The lobby lay in soft afternoon light. Dust floated in lazy ribbons through the air, settling over a faded rug patterned in worn golds and greens.
The reception bell perched on the desk like a tiny crown, and the guest ledger waited open, its creamy pages bare.
Diana stepped inside and the floorboards creaked in greeting.
The place had the uncanny sense of listening. Not judging. Just waiting.
“Hi,” she said, because she’d always been the sort to greet rooms and trees. “It’s me. I brought tea and a stubborn streak.”
Her tote landed on the desk with a gentle thump. She traced the ledger’s spine, her fingers skimming the cracked leather where countless hands had once signed their names. “We’ll have new ones soon,” she promised the book. “Nice names. People who tip and send thank-you notes.”
The radiator ticked in the corner. She counted that as agreement.
Behind the desk, a side office revealed itself with the familiar must of old paper and lemon oil. A stack of envelopes sat tied with twine. Miriam’s spidery hand labeled the top: For Diana, first day.
Diana tugged it open. Out slid a schematic of the building, a yellowed photo of the inn years ago with the porch painted a hopeful robin’s-egg blue, and a neatly written list titled Do These So I Don’t Haunt You . At the bottom, in smaller script: I’m kidding. Probably.
Her smile tipped crooked. Miriam always knew how to lace affection with warning.
The last sheet bore the Council seal, a pressed leaf that shimmered faintly when she tilted it toward the light. The heading read:
Hollow Oak Council Coordination Notice
Contractor assigned: Rowan Baneville. Renovation assistance authorized. Begin at your discretion, pending safety review.
Her eyes caught on the name. She said it aloud, testing the shape. “Rowan Baneville.” The syllables landed with the weight of pine and distance. Her imagination, maybe. That tended to run ahead of her anyway.
She set the notice down and tucked Miriam’s list into her back pocket. The inn would need a sweep before she made plans with a stranger. Learn the rhythm of the place. Feel its bones. She shrugged out of her coat, rolled up her sleeves, and climbed the stairs.

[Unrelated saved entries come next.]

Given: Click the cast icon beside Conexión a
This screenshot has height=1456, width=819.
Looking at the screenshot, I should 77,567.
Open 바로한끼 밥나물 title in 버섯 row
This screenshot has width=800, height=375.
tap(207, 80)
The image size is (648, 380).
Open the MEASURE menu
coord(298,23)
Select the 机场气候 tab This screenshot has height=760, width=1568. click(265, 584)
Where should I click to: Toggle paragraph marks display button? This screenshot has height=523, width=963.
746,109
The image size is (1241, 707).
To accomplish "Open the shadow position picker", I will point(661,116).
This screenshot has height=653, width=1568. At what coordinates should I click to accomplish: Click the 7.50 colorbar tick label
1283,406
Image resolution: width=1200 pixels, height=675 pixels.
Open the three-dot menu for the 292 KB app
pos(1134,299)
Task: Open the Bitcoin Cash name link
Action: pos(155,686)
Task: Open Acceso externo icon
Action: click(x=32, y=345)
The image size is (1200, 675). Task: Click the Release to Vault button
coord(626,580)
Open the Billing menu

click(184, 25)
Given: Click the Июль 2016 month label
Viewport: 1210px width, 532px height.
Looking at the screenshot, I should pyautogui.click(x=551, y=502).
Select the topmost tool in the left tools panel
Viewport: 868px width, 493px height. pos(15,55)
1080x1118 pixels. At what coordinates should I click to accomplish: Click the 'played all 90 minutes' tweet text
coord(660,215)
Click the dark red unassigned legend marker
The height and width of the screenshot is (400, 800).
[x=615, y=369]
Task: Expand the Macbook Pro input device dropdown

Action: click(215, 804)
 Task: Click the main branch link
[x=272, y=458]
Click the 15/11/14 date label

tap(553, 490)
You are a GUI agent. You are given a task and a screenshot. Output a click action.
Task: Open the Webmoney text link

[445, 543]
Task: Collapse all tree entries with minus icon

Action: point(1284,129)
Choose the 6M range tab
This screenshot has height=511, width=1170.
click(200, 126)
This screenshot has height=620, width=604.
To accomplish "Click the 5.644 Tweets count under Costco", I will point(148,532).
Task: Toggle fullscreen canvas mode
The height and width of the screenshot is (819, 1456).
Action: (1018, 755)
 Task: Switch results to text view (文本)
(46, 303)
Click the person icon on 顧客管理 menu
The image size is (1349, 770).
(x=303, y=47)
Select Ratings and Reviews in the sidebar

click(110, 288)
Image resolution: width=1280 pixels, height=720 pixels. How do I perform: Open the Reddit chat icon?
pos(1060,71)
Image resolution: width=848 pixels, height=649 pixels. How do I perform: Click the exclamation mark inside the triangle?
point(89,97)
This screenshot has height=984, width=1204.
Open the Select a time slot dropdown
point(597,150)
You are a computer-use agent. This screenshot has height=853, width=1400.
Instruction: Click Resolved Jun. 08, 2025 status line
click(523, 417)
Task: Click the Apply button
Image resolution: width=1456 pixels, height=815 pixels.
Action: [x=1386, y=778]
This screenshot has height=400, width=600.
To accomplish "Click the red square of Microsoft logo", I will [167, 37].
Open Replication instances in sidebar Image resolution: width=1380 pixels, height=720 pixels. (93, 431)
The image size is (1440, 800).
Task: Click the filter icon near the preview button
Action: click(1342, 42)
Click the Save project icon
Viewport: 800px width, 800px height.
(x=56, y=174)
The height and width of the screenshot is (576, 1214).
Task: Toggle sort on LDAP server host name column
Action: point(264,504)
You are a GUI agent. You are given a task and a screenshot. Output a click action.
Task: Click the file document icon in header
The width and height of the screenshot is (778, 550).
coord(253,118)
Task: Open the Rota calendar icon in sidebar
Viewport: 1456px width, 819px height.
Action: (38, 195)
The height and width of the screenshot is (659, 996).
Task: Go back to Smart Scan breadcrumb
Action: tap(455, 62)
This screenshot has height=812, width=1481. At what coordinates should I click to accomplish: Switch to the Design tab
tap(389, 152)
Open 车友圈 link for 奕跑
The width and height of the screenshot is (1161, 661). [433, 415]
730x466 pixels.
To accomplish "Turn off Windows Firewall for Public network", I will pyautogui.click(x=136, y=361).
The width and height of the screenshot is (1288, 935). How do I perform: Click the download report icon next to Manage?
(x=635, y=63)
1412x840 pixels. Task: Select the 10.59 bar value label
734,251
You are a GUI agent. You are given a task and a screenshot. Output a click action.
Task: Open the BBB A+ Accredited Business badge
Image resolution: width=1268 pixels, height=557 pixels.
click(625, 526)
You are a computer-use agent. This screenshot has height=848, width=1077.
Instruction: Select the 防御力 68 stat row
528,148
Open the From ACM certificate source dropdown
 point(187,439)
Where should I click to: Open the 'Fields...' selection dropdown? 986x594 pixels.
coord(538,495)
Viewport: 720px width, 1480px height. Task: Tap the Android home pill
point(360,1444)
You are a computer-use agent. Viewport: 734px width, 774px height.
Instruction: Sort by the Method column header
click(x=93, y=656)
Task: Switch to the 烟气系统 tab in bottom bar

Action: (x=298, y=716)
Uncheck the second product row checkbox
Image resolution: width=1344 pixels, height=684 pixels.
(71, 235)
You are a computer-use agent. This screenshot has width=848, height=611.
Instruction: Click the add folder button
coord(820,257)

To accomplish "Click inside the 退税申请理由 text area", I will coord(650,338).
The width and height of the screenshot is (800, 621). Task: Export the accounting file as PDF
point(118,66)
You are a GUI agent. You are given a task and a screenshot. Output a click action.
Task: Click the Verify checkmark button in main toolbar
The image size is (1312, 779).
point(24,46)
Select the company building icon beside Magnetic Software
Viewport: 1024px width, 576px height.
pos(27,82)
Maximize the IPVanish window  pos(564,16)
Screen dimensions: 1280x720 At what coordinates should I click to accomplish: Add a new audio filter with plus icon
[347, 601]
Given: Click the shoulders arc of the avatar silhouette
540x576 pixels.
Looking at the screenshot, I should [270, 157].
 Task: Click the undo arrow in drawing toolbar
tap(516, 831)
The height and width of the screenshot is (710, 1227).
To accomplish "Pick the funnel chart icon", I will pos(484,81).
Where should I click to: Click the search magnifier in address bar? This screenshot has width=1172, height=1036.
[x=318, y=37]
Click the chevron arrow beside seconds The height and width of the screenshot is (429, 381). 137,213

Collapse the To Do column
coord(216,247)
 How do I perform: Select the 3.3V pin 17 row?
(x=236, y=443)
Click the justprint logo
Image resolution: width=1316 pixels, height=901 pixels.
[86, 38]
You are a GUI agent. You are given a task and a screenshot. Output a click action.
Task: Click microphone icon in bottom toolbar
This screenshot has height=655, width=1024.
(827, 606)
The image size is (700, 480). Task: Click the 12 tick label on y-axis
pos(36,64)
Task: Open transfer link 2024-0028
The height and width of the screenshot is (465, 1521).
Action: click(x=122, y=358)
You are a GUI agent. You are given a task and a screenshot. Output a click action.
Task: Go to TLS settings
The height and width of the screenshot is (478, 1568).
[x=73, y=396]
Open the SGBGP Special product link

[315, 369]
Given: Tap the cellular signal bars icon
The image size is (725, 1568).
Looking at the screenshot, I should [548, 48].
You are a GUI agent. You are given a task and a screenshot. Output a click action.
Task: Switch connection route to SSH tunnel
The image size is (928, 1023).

The staircase groaned under her weight. She patted the newel post in apology and counted the creaks—third, seventh, ninth.
The second-floor hallway smelled faintly of lavender sachets tucked into drawers years ago and varnish that had long since dulled.
In the first guest room, sunlight spilled over a quilt patched in mismatched fabric stars.
Diana pressed her palm against the wall and closed her eyes.
Warm. Tired. Still willing to be useful.
“I know that feeling,” she murmured.
Down the hall, a window fought her at the latch.
She leaned in with her shoulder until it relented, opening on a breath of crisp autumn.
Beyond the square, the forest blazed in copper and gold.
The path through the trees led toward the glade where the Council gathered, and even from here she thought she could feel the Veil humming—subtle, insistent, like a violin note under the skin.
Her phone buzzed. Miriam’s name flashed on the screen.
“Tell me the floorboards didn’t pitch you through the cellar,” Miriam said without preamble.
“Not yet.” Diana smiled. “They flirted with the idea.”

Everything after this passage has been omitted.